Breast cancer is the most commonly diagnosed female malignancy globally, with better survival rates if diagnosed early. Mammography is the gold standard in screening programmes for breast cancer, but despite technological advances, high error rates are still reported. Machine learning techniques, and in particular deep learning (DL), have been successfully used for breast cancer detection and classification. However, the added complexity that makes DL models so successful reduces their ability to explain which features are relevant to the model, or whether the model is biased. The main aim of this study is to propose a novel visualisation to help characterise breast cancer patients using Fisher Information Networks on features extracted from mammograms using a DL model. In the proposed visualisation, patients are mapped out according to their similarities and can be used to study new patients as a 'patient-like-me' approach. When applied to the CBIS-DDSM dataset, it was shown that it is a competitive methodology that can (i) facilitate the analysis and decision-making process in breast cancer diagnosis with the assistance of the FIN visualisations and 'patient-like-me' analysis, and (ii) help improve diagnostic accuracy and reduce overdiagnosis by identifying the most likely diagnosis based on clinical similarities with neighbouring patients.
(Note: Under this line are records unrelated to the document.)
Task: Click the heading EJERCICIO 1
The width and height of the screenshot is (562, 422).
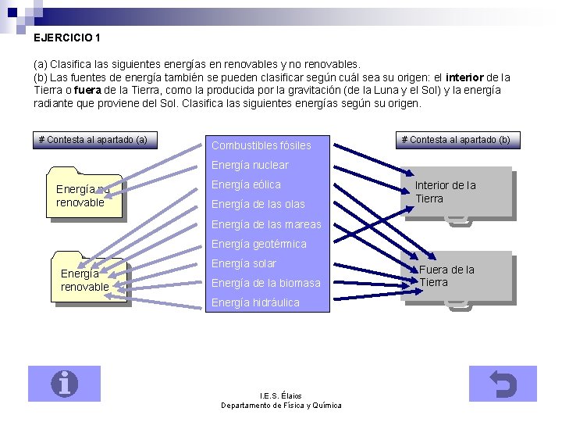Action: click(x=67, y=37)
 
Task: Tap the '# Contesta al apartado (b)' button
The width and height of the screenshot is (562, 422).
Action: click(x=456, y=140)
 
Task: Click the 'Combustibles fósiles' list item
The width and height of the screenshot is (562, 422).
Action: click(x=261, y=145)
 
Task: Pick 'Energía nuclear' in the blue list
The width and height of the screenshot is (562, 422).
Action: click(x=250, y=165)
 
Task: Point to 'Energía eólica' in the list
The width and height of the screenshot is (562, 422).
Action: click(x=246, y=184)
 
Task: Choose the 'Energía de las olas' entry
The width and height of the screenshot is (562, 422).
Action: click(x=258, y=205)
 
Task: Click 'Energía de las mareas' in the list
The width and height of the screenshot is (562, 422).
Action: click(x=266, y=224)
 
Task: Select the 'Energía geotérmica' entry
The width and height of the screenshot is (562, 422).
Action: click(x=259, y=244)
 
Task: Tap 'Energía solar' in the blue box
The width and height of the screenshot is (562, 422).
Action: click(x=244, y=263)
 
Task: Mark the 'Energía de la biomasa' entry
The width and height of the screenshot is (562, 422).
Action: click(x=266, y=283)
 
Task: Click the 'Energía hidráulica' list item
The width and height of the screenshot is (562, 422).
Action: click(x=255, y=302)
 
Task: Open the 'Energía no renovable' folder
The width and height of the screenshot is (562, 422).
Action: click(x=84, y=195)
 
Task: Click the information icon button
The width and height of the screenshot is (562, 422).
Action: click(x=64, y=384)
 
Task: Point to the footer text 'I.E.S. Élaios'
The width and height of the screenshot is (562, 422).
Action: click(x=280, y=395)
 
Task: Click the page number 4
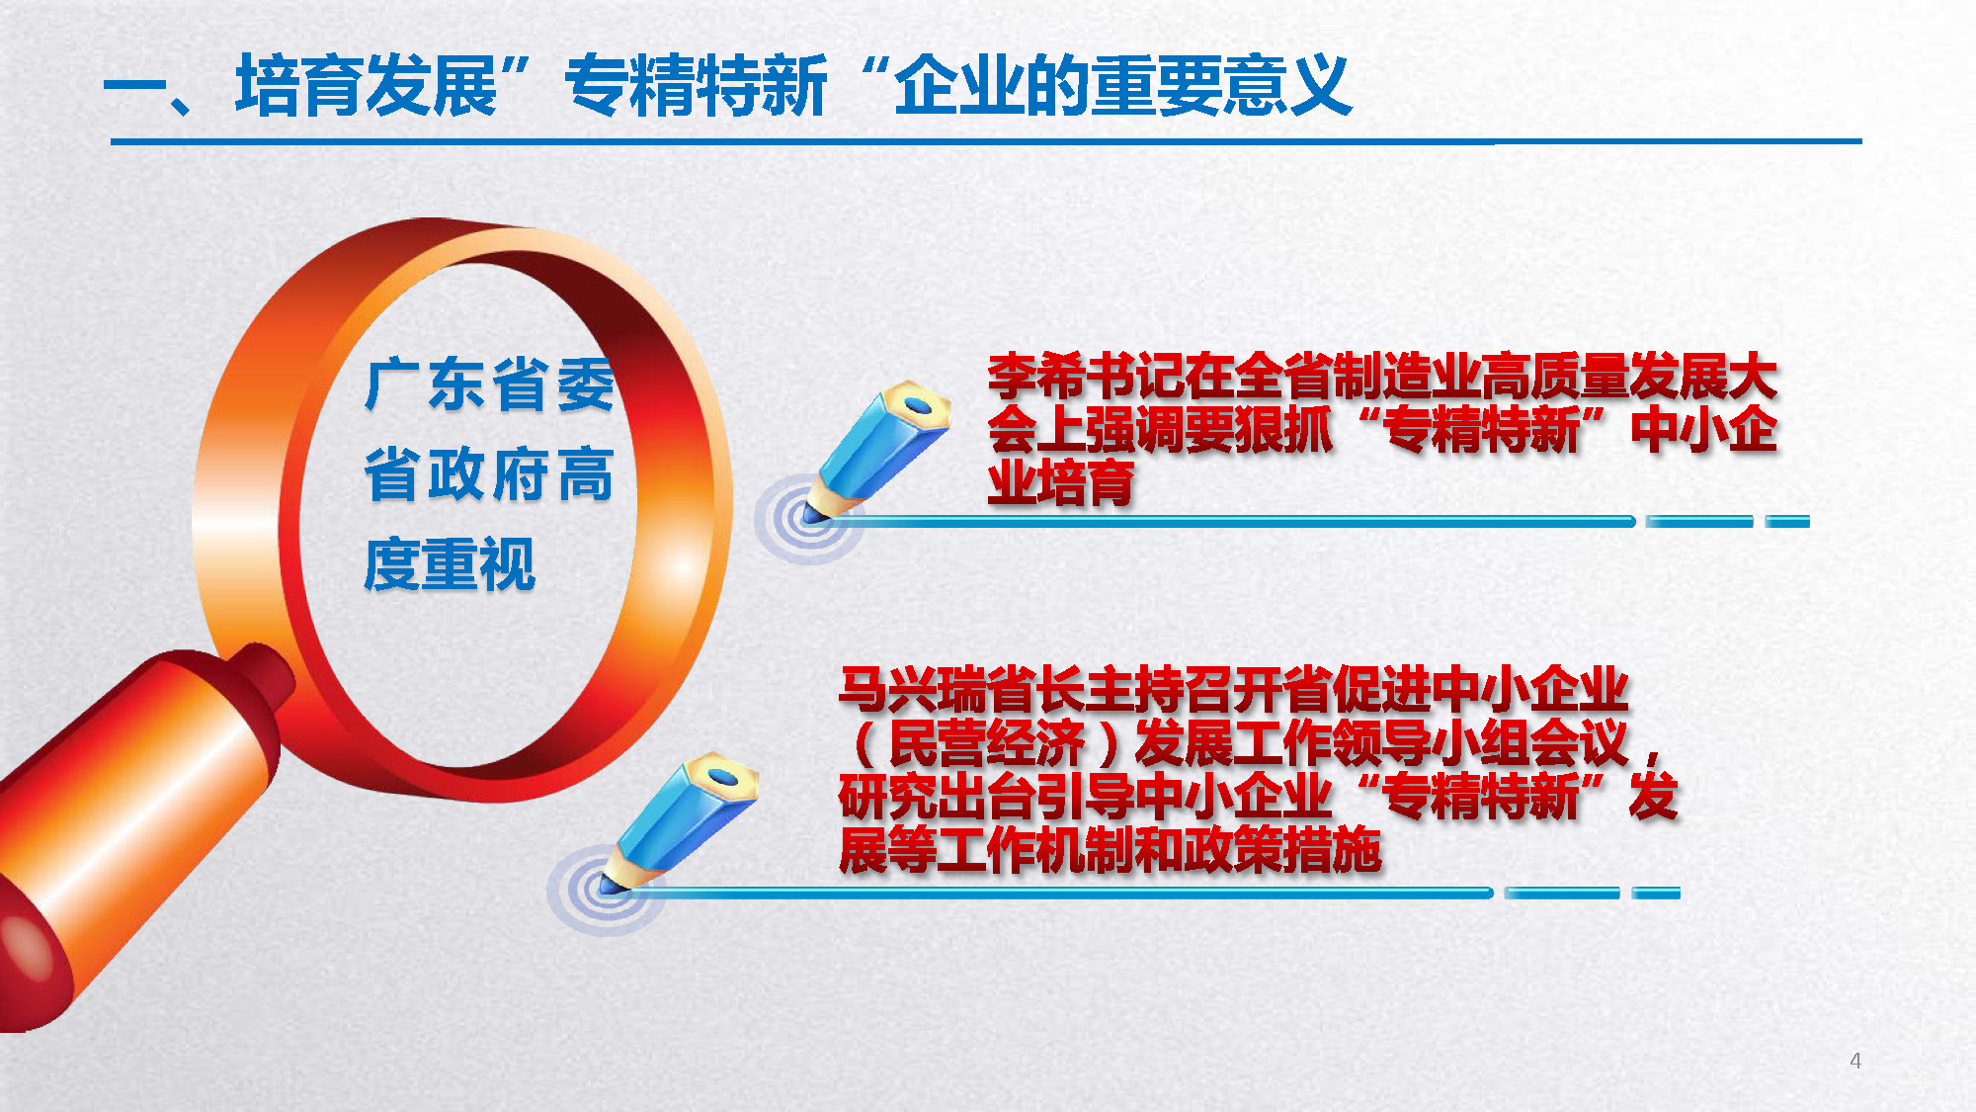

乳腺癌是全球最常见的女性恶性肿瘤,如果早期诊断,生存率会更高。乳腺 X 线摄影术是乳腺癌筛查计划中的金标准,但尽管技术有所进步,仍有报道称其错误率较高。机器学习技术,特别是深度学习(DL),已成功用于乳腺癌的检测和分类。然而,使得 DL 模型如此成功的复杂性增加了其解释哪些特征与模型相关的能力,或者模型是否存在偏差。本研究的主要目的是提出一种新的可视化方法,使用从使用 DL 模型的乳腺 X 光片中提取的特征的 Fisher 信息网络来描述乳腺癌患者。在提出的可视化方法中,根据患者的相似性将患者映射出来,可以用作“类似我的患者”方法来研究新患者。当应用于 CBIS-DDSM 数据集时,结果表明,该方法是一种有竞争力的方法,可以 (i) 通过 FIN 可视化和“类似我的患者”分析来协助乳腺癌诊断中的分析和决策过程,以及 (ii) 帮助提高诊断准确性并减少过度诊断,方法是根据与邻近患者的临床相似性确定最可能的诊断。